• **Task to carry out**
Whenever a line in the material below contains "agent", copy that line.
(Extracted data)
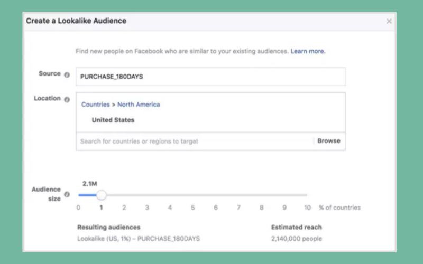Viewport: 423px width, 264px height.
Task: Open the North America breadcrumb link
Action: [139, 105]
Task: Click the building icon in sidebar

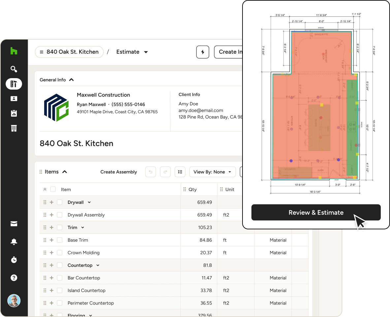Action: point(14,128)
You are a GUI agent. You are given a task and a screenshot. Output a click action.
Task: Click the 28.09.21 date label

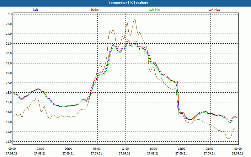coord(238,154)
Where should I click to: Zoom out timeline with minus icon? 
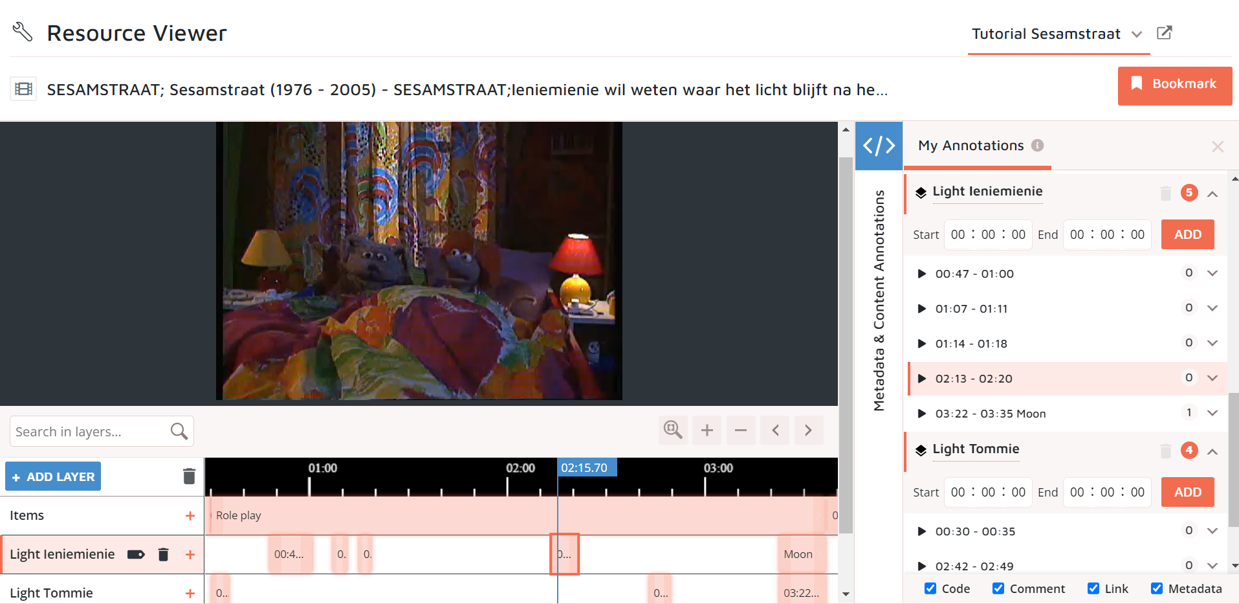741,430
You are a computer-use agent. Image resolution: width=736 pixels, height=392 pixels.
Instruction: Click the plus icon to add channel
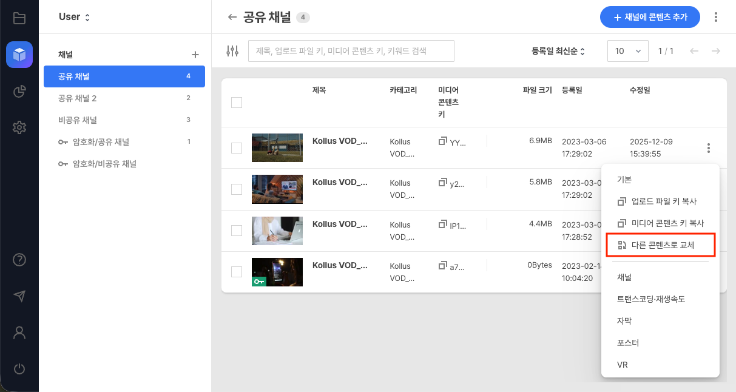(x=195, y=55)
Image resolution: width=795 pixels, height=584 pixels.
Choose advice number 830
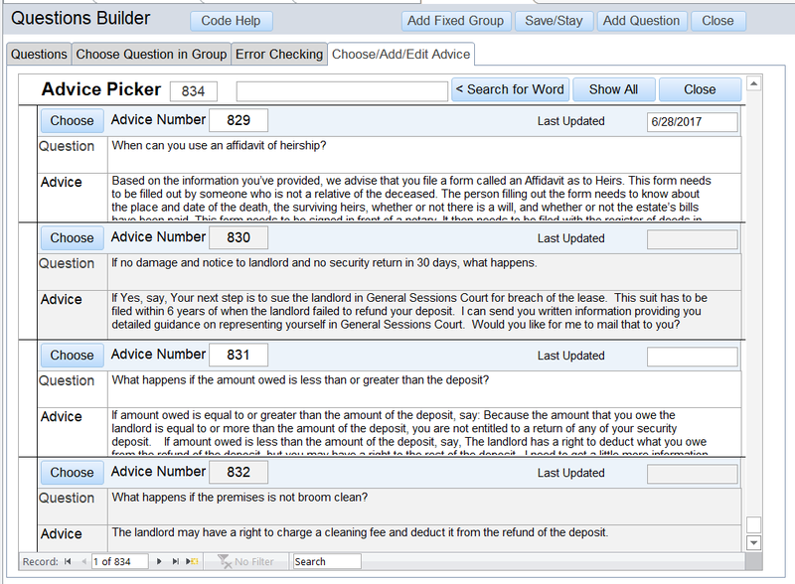click(72, 237)
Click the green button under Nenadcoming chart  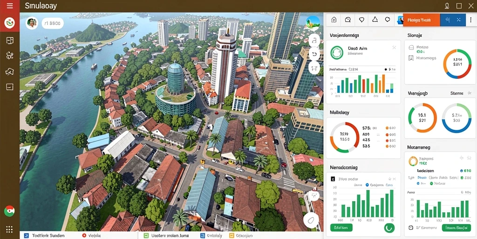point(341,227)
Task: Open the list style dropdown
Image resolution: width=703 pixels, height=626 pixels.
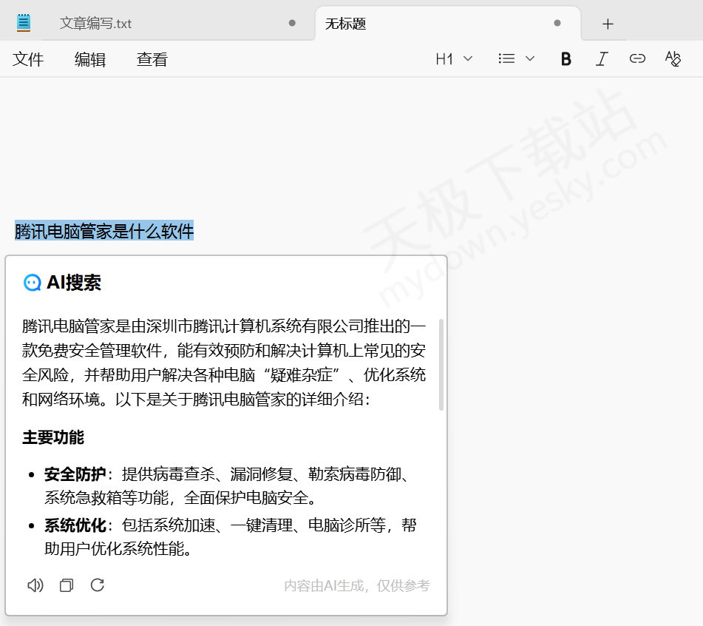Action: pos(517,59)
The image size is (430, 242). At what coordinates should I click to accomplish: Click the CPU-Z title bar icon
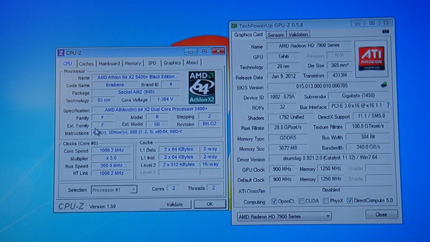(x=61, y=53)
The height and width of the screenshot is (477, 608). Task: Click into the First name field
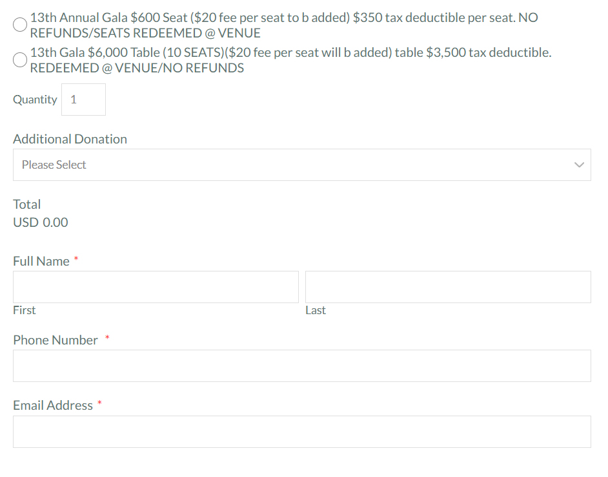[x=156, y=287]
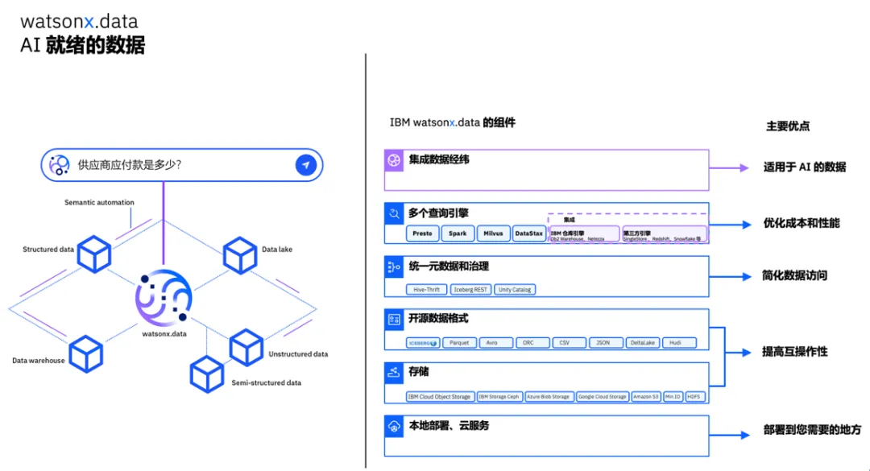Click the cloud deployment icon beside 本地部署、云服务
The height and width of the screenshot is (471, 870).
(394, 426)
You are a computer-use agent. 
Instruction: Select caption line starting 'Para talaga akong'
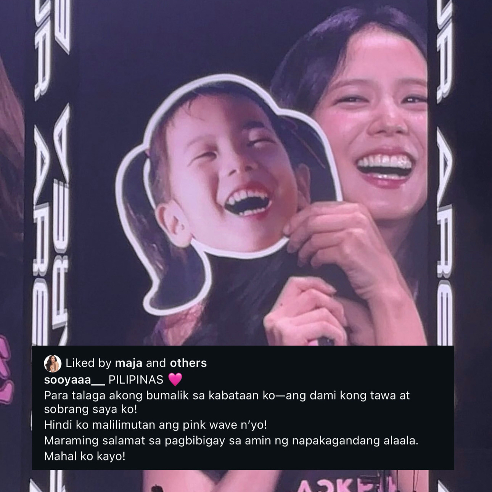click(x=227, y=396)
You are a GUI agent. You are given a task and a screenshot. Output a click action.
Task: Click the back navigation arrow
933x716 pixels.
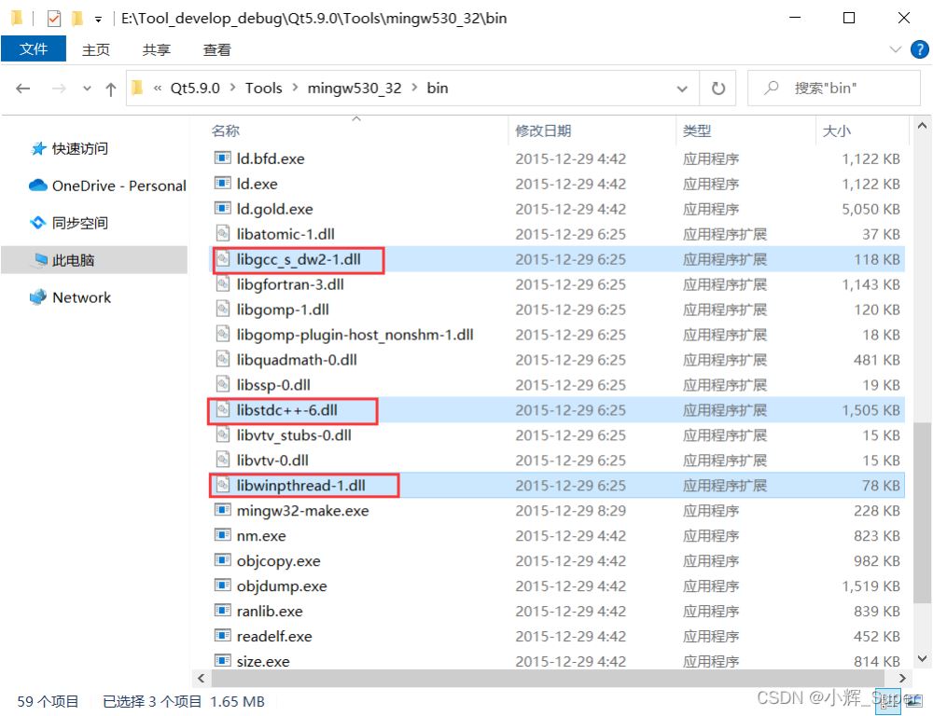23,89
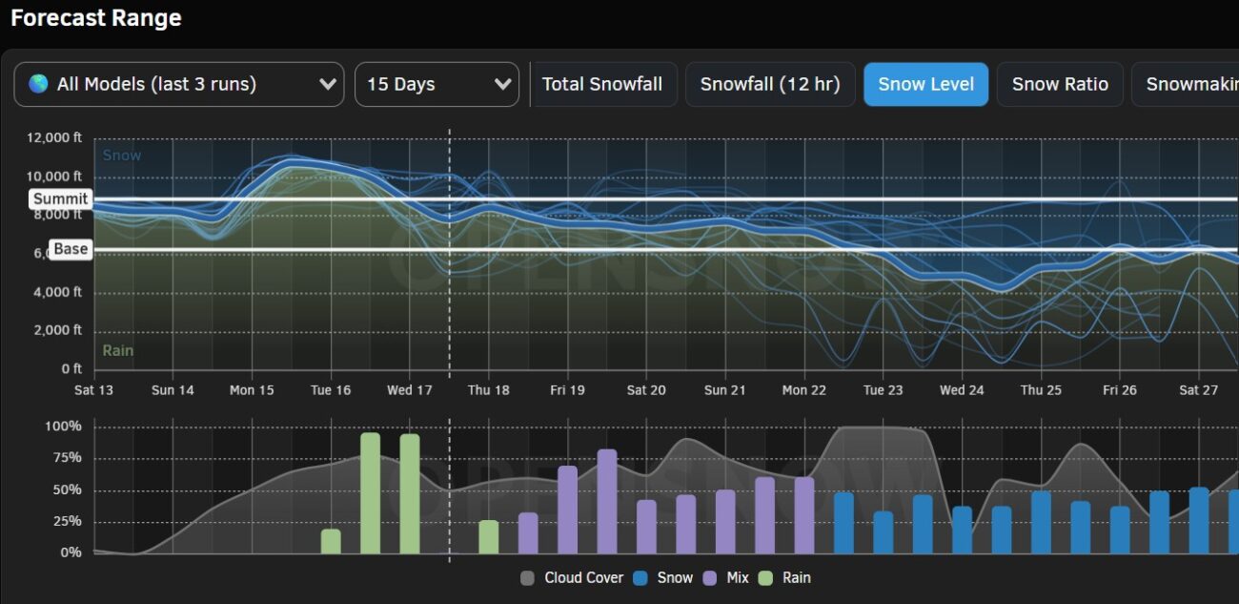Switch to the Total Snowfall tab
The image size is (1239, 604).
[x=602, y=84]
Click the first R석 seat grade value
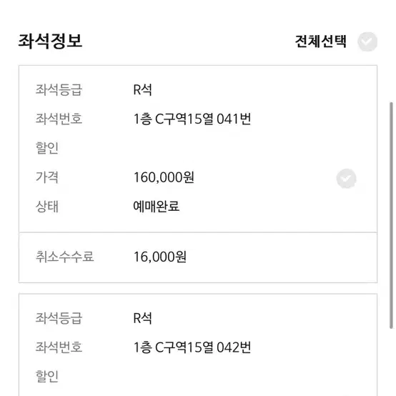Screen dimensions: 396x396 pos(142,89)
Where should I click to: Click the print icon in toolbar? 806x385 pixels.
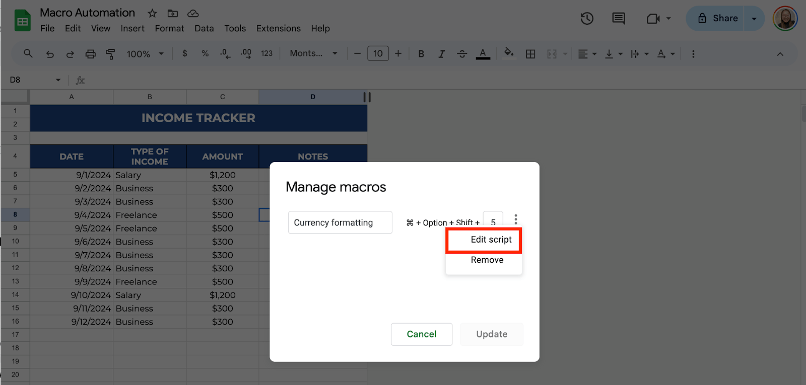click(90, 54)

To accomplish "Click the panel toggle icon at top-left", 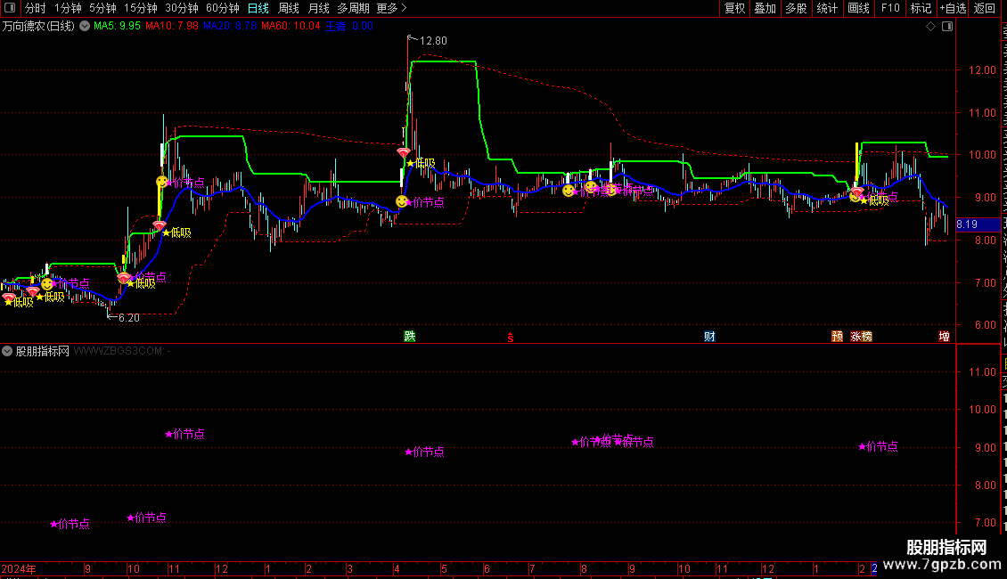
(End Extracted data)
• **Result**
You are a GUI agent. You are given a task and a screenshot. Output a click action.
You are a computer-use agent. Image resolution: width=736 pixels, height=392 pixels.
You are a computer-use agent. 
You are a GUI agent. You are given a task and a screenshot. Output a click action.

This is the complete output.